> What you will do
Leave out every picture, and return exactly the lines from the line containing "This screenshot has width=364, height=755." through the end of the records below, both inclusive.

----

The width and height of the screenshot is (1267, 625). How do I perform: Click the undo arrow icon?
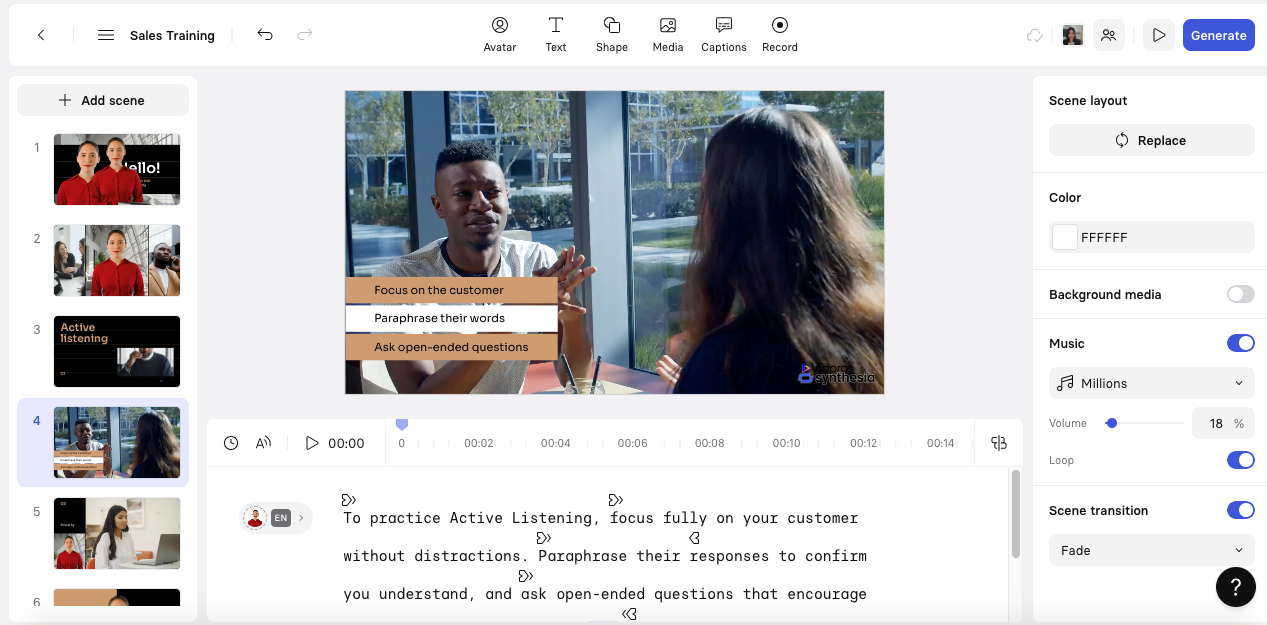265,35
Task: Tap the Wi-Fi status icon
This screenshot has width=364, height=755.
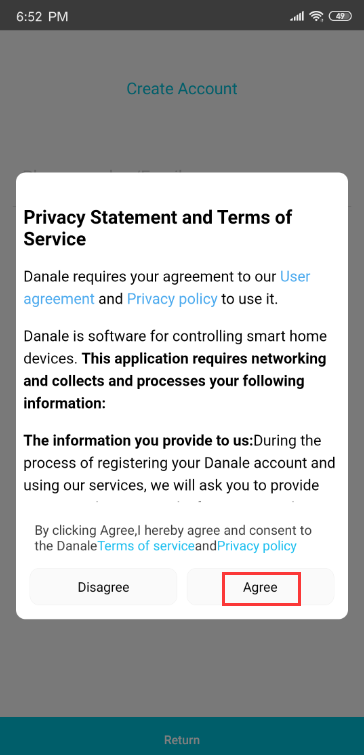Action: click(x=316, y=16)
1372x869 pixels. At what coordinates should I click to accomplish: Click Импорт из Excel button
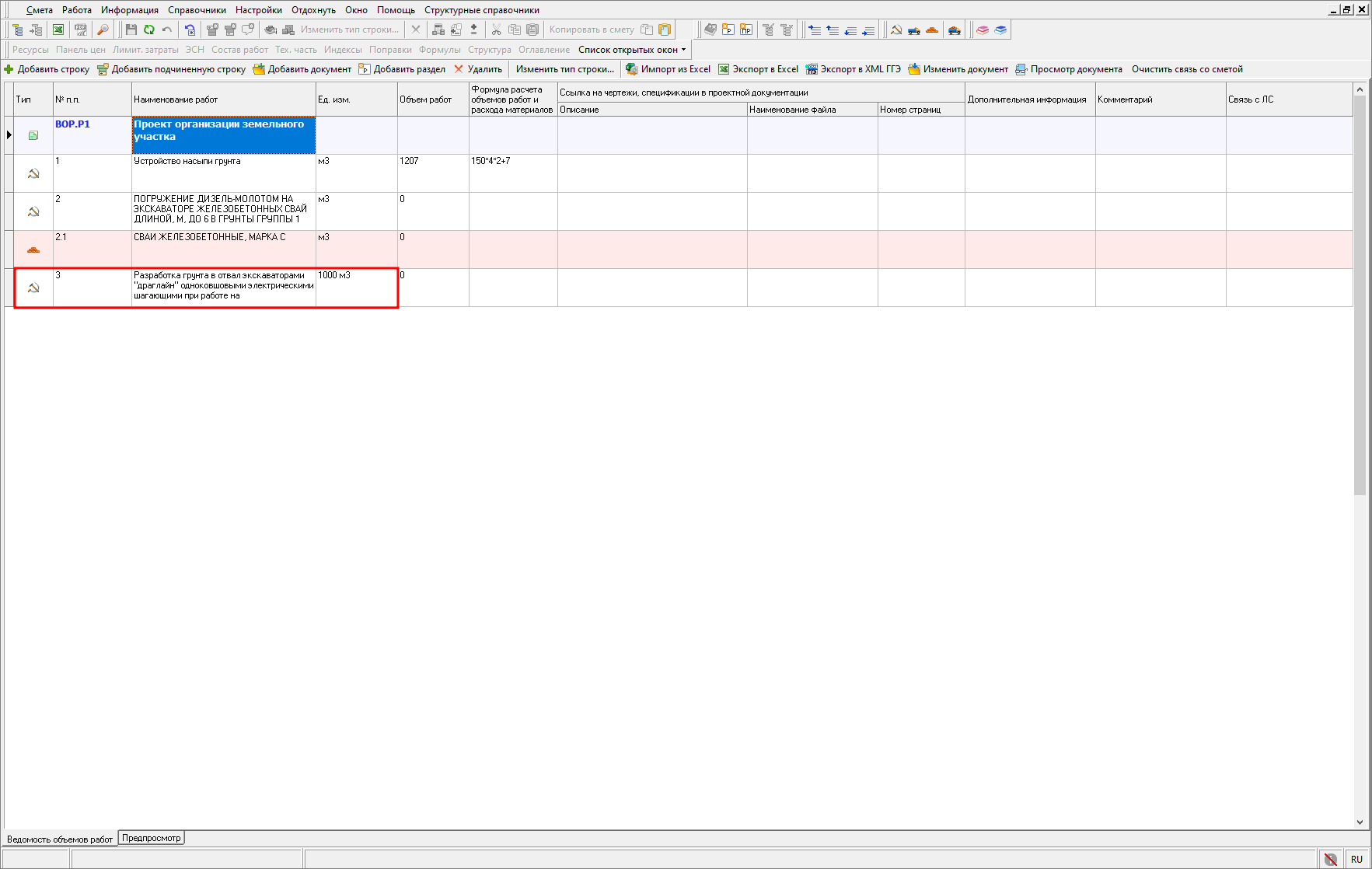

----

> Answer space
This screenshot has width=364, height=755.
Action: click(x=316, y=16)
1372x869 pixels. At what coordinates should I click to accomplish: Click Импорт из Excel button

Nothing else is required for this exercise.